Principal photography took place in Portland, Oregon in October 2014.

==Release==
In September 2015, IFC Midnight acquired North American distribution rights to the film, The film was released for limited release and through video on demand on February 12, 2016.

===Home media===
The film was released on DVD and Blu-ray on July 5, 2016. In Australia, it was released early on April 28, 2016. It was later released on home media on June 27, 2016, in the UK and Ireland with a behind the scenes feature.

==Reception==
===Critical response===
On Rotten Tomatoes, the film has a rare approval rating of 0% based on 30 reviews, with an average rating of 2.60/10. The site's critics' consensus reads: "No need for a quarantine -- enthusiasm for this inert remake is not contagious." On Metacritic, the film holds a rating of 14 out of 100, based on 7 critics, indicating "overwhelming dislike".

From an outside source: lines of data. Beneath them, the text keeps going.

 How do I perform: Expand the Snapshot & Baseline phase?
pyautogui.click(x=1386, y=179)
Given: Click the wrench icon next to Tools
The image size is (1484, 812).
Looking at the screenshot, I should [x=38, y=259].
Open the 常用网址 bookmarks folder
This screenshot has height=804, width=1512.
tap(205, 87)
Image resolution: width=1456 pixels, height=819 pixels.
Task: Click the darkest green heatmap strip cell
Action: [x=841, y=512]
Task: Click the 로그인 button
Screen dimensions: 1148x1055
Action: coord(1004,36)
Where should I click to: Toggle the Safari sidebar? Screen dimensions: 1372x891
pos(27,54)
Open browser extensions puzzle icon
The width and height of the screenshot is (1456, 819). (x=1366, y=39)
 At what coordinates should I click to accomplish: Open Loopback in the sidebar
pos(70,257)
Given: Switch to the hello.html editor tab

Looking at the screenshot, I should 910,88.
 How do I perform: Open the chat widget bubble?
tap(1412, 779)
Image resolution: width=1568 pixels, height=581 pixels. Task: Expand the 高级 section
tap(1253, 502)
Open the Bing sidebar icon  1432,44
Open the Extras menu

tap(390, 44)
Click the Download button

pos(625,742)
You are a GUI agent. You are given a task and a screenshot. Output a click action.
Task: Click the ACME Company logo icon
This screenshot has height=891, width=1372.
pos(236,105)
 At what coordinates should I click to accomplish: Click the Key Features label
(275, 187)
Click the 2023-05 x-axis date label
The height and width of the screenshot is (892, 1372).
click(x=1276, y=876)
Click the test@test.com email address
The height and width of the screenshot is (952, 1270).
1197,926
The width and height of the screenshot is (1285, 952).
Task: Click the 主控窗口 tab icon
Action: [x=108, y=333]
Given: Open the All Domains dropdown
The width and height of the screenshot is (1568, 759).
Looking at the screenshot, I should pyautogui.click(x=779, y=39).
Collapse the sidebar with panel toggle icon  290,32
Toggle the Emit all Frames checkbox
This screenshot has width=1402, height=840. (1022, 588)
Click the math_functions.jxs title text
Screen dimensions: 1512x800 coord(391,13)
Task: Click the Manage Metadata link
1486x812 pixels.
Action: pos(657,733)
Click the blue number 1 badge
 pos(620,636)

Geoff Berkshire of Variety gave the film a negative review, writing: "It's little surprise that Roth himself is the exec producer of this nearly beat-for-beat redo. Who else would feel as much passion for the middling material? And who better to ensure the copy does nothing to improve on the original? The silver lining of a day-and-date limited theatrical and VOD release is that there's no chance this repurposed dud duplicates the original's commercial performance." Glenn Kenny of The New York Times also gave the film a negative review, writing: "Who benefits from the existence of this film? Certainly not the largely bland ensemble of post-adolescent actors cast as the leads, who here can scarcely be called characters." Peter Bradshaw of The Guardian gave the film a score of 1/5 stars, writing: "There is no interesting new slant on this material: it’s just the same old stuff, being served up in a tired and cynical fashion, without anything inventive in the way of humour or fear." Martin Tsai of the Los Angeles Times wrote: "One criticism often lobbed against remakes is that they dumb down the originals. Cabin Fever … is guilty as charged."